The Committee wishes to recall that limitations may be imposed by law on the right to freedom of expression which must be accepted as normal safeguards against their abuse (for example the purpose of securing due recognition and respect for the rights and freedoms of others or meeting the just requirements of public order). However, these limitations must meet strict standards of scrutiny regarding their justification and scope. Moreover, the offences established in the legislation for that purpose should not be defined in such wide or general terms or applied by the judiciary in a way that they will lead to the imposition of penalties involving compulsory labour as a punishment for the expression of political or ideological views (see 2012 General Survey on the Fundamental Conventions, paragraphs 302–304). The Committee requests the Government to provide information on the application in practice of sections 117(b), 118, 288 and 318 of the Criminal Code (including examples of sentences and information on the facts that gave rise to the convictions and the sanctions imposed) in order for the Committee to better assess their scope and the manner in which they are applied in practice.
2. Compulsory education establishments. The Committee notes that, according to Sections 93 and 94 of the Law on Handling of Administrative Violations (15/2012/QH13), any person who infringes upon the honor and/or dignity of citizens or breaks social order, but not to the extent of being subject to criminal liability, shall be sent to a compulsory education establishment to work, follow general education or apprenticeships. The Committee requests the Government to provide information on concrete examples of conducts that have been consideredas constituting aninfringement to the honor and/or dignity of citizens or breaking social order and subject to the sanction of placement in compulsory education establishments under sections 93 and 94 of the Law on Handling of Administrative Violations. In this regard, the Committee also requests the Government to clarify whether persons sent to those centers are under the obligation to perform work.
Article 1(b). Compulsory labour as a method of mobilizing and using labour for purposes of economic development. The Committee notes the Government’s indication that there are no provisions in the Vietnamese legal system that provide for any form of forced or compulsory labour as a method of mobilizing and using labour for purposes of economic development.
Article 1(c) Compulsory labour as means of disciplinary measures. The Committee requests the Government to provide information on the legislation related to disciplinary measures applicable to public servants and seafarers.
Article 1(d) Penal sanctions involving compulsory labour for having participated in strikes. The Committee notes the Government’s indication that Vietnamese law has no provisions on the use of compulsory labour as a punishment for participating in strikes.

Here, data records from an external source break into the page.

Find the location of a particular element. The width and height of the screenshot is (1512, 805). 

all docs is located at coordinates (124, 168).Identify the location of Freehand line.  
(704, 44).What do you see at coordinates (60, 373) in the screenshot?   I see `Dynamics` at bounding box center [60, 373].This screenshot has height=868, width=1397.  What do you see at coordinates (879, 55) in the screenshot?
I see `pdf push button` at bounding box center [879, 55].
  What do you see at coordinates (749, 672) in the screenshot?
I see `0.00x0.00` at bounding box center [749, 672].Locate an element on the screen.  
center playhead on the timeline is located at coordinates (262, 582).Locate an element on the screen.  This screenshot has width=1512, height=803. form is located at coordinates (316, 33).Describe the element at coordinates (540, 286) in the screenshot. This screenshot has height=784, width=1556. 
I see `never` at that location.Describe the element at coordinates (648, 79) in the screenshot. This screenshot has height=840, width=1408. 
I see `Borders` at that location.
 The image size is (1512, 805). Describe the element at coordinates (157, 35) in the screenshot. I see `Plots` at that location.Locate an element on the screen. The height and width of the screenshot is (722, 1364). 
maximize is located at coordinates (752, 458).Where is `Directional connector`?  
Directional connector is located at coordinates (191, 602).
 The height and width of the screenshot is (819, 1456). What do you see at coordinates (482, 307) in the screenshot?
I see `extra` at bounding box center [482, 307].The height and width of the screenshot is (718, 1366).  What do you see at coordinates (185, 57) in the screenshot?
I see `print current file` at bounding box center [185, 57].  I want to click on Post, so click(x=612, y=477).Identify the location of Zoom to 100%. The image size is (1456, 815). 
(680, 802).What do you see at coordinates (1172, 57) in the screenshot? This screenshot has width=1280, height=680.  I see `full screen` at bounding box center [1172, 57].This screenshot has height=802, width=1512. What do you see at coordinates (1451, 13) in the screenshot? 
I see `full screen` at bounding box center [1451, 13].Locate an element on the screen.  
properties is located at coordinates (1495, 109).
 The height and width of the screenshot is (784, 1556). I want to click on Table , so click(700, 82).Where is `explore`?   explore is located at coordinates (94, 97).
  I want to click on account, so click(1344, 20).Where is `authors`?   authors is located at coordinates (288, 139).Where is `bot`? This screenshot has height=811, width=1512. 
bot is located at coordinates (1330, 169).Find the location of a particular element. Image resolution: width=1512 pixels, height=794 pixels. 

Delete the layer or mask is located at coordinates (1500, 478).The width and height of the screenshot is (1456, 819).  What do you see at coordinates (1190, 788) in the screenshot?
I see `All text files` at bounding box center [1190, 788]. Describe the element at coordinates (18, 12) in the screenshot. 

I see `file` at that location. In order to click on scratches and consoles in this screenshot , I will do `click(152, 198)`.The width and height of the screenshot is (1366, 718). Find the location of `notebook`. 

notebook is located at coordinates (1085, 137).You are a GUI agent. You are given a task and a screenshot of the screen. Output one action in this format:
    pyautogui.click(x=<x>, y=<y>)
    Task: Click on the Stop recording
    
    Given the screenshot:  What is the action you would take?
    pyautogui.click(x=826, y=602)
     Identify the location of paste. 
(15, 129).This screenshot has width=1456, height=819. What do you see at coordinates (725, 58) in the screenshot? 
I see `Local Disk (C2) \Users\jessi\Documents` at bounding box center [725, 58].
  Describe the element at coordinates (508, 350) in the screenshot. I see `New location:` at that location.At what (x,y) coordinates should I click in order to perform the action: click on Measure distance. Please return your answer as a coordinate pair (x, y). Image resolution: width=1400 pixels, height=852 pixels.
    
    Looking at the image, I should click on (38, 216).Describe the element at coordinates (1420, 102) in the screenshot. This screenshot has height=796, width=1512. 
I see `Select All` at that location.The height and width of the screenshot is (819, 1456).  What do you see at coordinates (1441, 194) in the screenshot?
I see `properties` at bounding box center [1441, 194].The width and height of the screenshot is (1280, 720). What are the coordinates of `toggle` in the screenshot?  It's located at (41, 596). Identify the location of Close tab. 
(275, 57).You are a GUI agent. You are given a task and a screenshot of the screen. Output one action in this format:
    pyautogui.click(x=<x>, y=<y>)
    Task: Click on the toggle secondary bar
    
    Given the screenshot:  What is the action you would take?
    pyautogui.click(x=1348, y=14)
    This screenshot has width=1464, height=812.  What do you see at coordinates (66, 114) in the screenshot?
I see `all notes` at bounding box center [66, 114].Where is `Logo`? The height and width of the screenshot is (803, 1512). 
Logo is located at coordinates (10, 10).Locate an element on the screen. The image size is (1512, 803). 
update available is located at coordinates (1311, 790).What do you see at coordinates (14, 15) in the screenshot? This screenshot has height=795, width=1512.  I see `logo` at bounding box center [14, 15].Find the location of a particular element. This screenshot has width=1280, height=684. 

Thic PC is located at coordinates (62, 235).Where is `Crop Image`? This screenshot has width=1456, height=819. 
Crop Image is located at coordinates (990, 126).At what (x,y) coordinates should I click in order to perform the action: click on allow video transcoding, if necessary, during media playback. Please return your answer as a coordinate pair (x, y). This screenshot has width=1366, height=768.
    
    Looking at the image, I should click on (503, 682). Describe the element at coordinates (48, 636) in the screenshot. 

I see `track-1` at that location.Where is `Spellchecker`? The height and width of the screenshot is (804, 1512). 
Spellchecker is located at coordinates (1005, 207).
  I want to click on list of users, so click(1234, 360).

Article 1(e). Compulsory labour as a means of racial, social, national, or religious discrimination. The Committee notes the Government’s indication that, under the Constitution, all citizens are equal before the law, and no one shall be discriminated against based on their cultural or social life. The Government also indicates that there have been no cases where people have to perform compulsory labour as a means of racial, social, national, or religious discrimination.